Data of interest included preexisting medical conditions (particularly diabetes, hypertension, asthma, chronic obstructive pulmonary disease [COPD], and cardiovascular disease [CVD]), period of COVID-19 infection (i.e., COVID-19 pandemic wave), infection severity, and vaccination-report confirmed vaccination status. Additionally, race/ethnicity, anthropometric, and sociodemographic data were included as confounders (including smoking status, and alcohol dependence). Post-COVID-19 recovery was verified using questionnaires, with positive responses followed up by a request for the duration of COVID-19 or long COVID, as applicable.
Statistical analyses comprised Kaplan-Meier curves to estimate time-dependent recovery probability (> or <90 days) and restricted mean recovery times. The log-rank test was used to assess differences in recovery times between subcohorts (e.g., different ethnicities).

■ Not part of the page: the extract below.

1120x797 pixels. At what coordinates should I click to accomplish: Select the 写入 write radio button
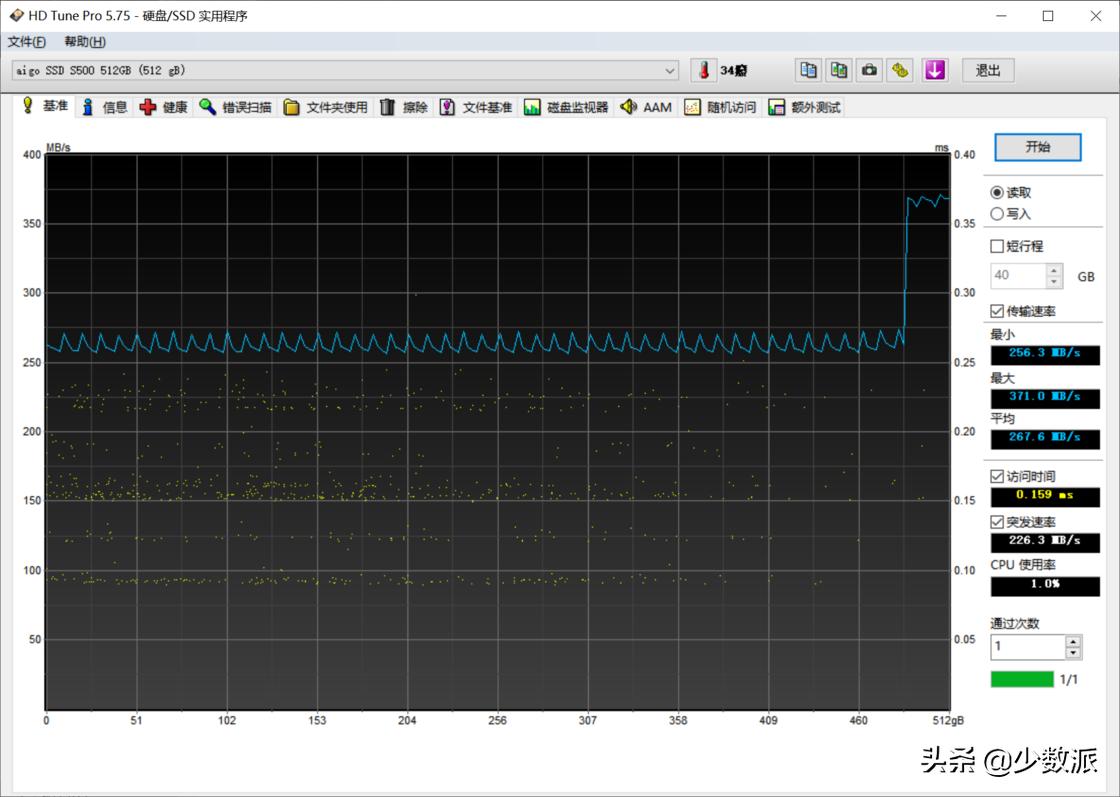pyautogui.click(x=997, y=214)
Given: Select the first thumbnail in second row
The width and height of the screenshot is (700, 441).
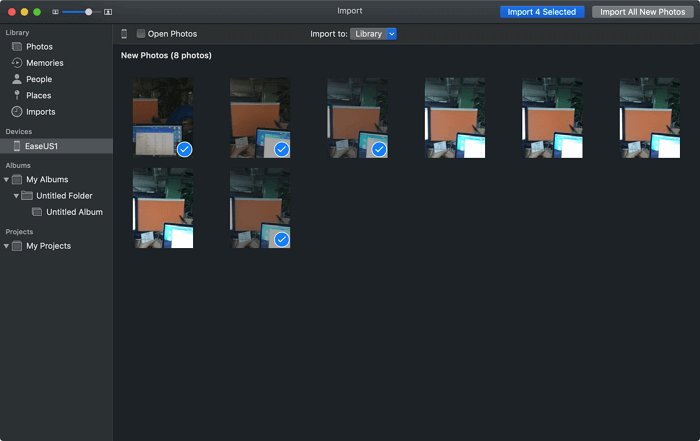Looking at the screenshot, I should 163,208.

“Cox proportional hazards regression was performed to assess multivariable-adjusted associations with recovery by 90 days. All factors were included in fully adjusted models with 2 exceptions. Acute infection severity was hypothesized to operate as a mediator and, therefore, was included in sensitivity analyses only.”
Secondary analyses included the type and number of doses of mRNA vaccination and a re-computation of Cox proportional hazards models accounting for vaccination status as a variable.
Study findings and conclusions
Of the 53,143 eligible C4R participants, only 4,708 completed both follow-up surveys and were included in the present analyses. The median participant age was found to be 61.3 years, with 62.7% of the participants being women. Infection severity records indicated that 12.6% of participants (597) required hospitalization, and 3.1% (148) required critical care. 966 participants (20.5%) received vaccination before infection, but 5.9% (57) only received one dose.
“Median time to recovery was 20 days (IQR, 8-75 days) and decreased over time. Participants who were vaccinated at the time of infection had shorter median time to recovery. Probability of nonrecovery by 90 days was 22.5% (95% CI, 21.2%-23.7%) and differed for the pre-Omicron (23.3%; 95% CI, 22.0%-24.6%) vs Omicron (16.8%; 95% CI, 13.3%-20.2%) waves.”
Analyses revealed that women took longer to recover from COVID-19 infections (mean = 42.3 days) than men (mean = 31.5 days). Participants with preexisting medical conditions, especially CVD, were more likely to report non-recovery by 90 days compared to healthy individuals. Encouragingly, vaccinations before infection were associated both with a reduction in acute infection risk and a decreased risk of long COVID, even in women and individuals with preexisting CVD, mainly when more than one dose of vaccination was administered.
In summary, the present report reveals that one in five COVID-19 survivors (~20%) developed long COVID, with women and adults presenting preexisting health conditions at the highest risk of the condition. It highlights the benefits of vaccination, especially multiple doses, in attenuating this risk, especially during the Omicron wave.
“Further investigation on the longer-term prognosis and mechanisms of PCC, including comparisons of multiorgan structure and function before and after infection, is critical to inform treatment and prevention.”